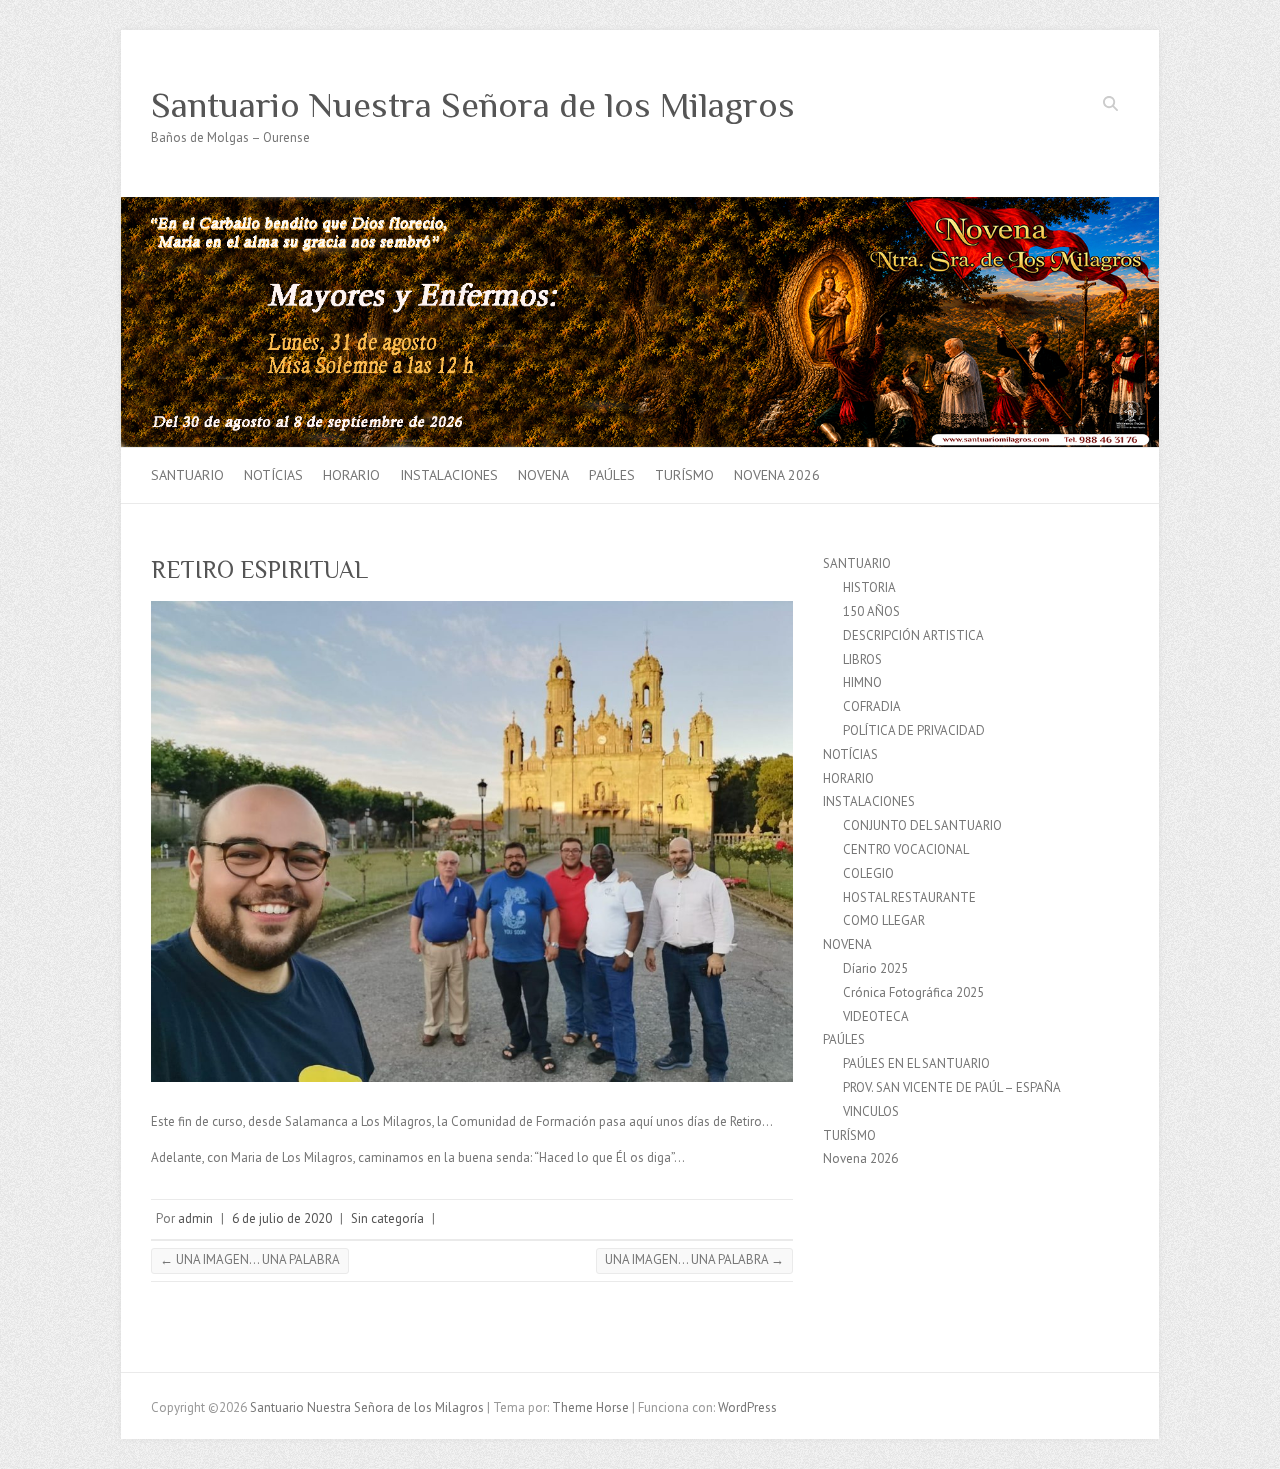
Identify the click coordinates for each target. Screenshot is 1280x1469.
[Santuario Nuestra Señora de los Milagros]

---

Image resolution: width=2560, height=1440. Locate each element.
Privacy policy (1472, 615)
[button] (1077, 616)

---

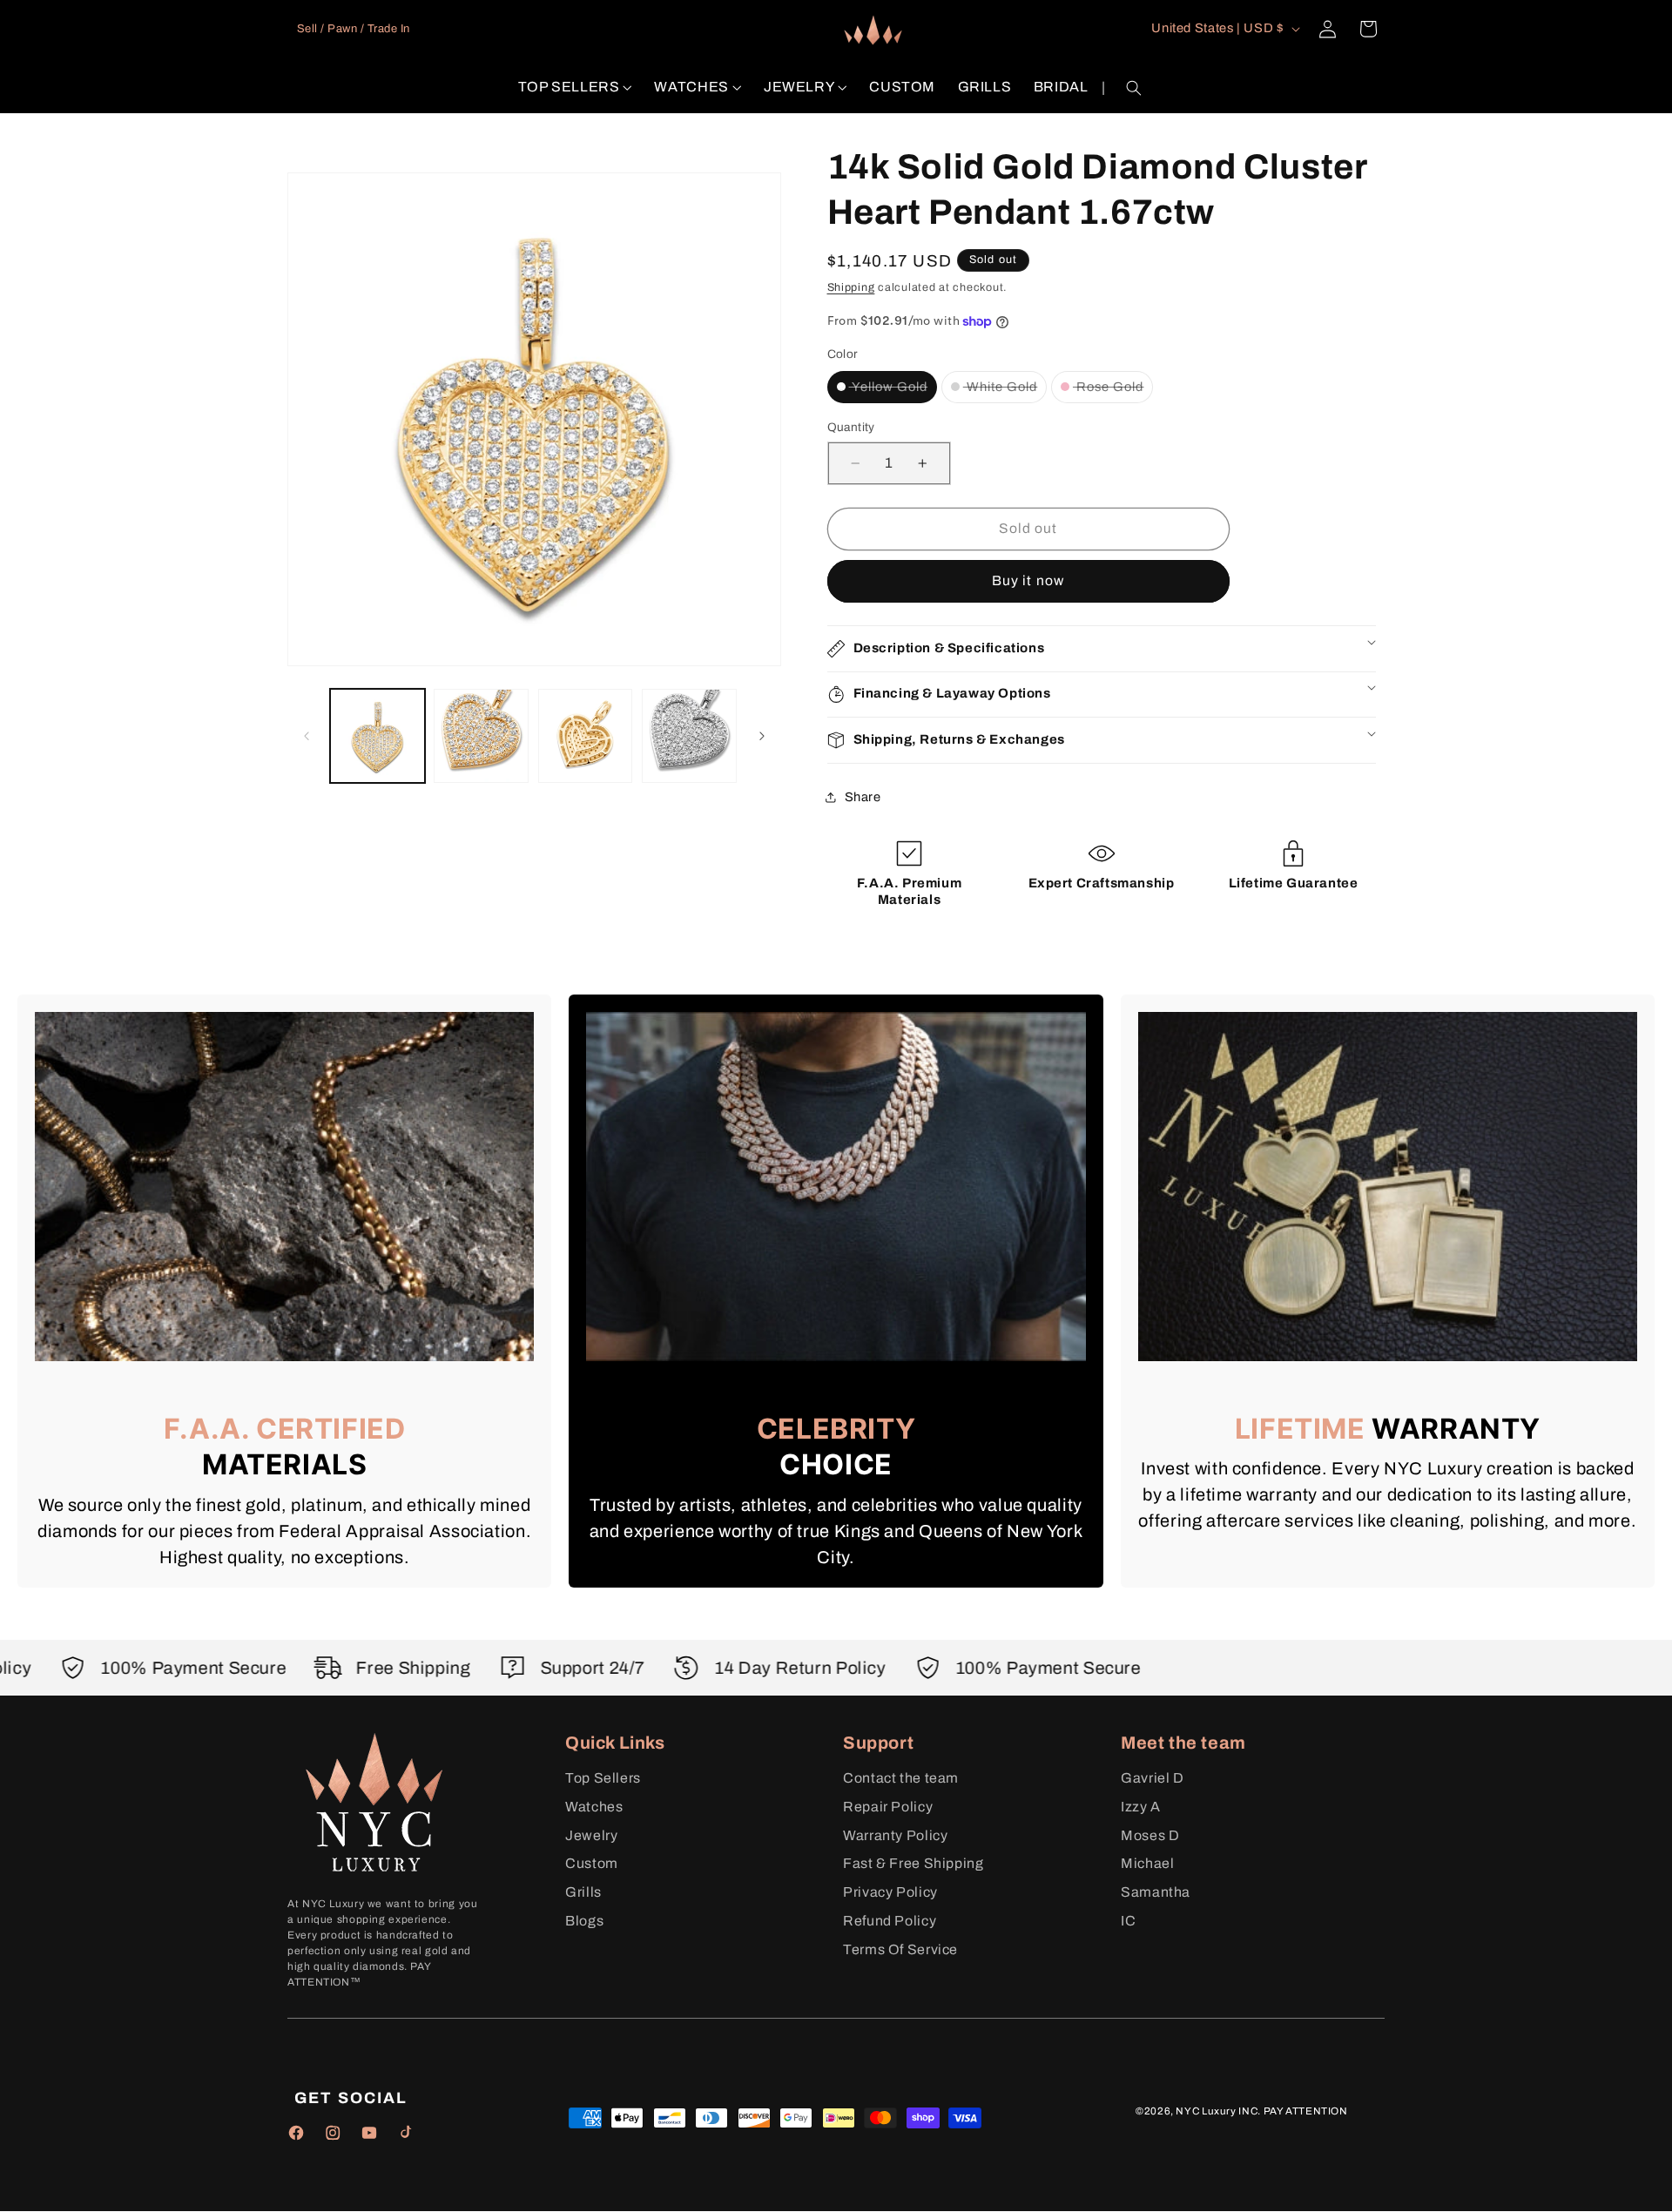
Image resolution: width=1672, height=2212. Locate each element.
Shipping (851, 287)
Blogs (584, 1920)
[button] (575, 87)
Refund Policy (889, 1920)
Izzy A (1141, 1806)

---

Go to the line with "Identify the click" in the entries above and repeat every line from there through the line with "[Santuario Nuestra Señora de los Milagros]", exactly and with no other text.

Identify the click coordinates for each target. Screenshot is 1280x1469.
[Santuario Nuestra Señora de los Milagros]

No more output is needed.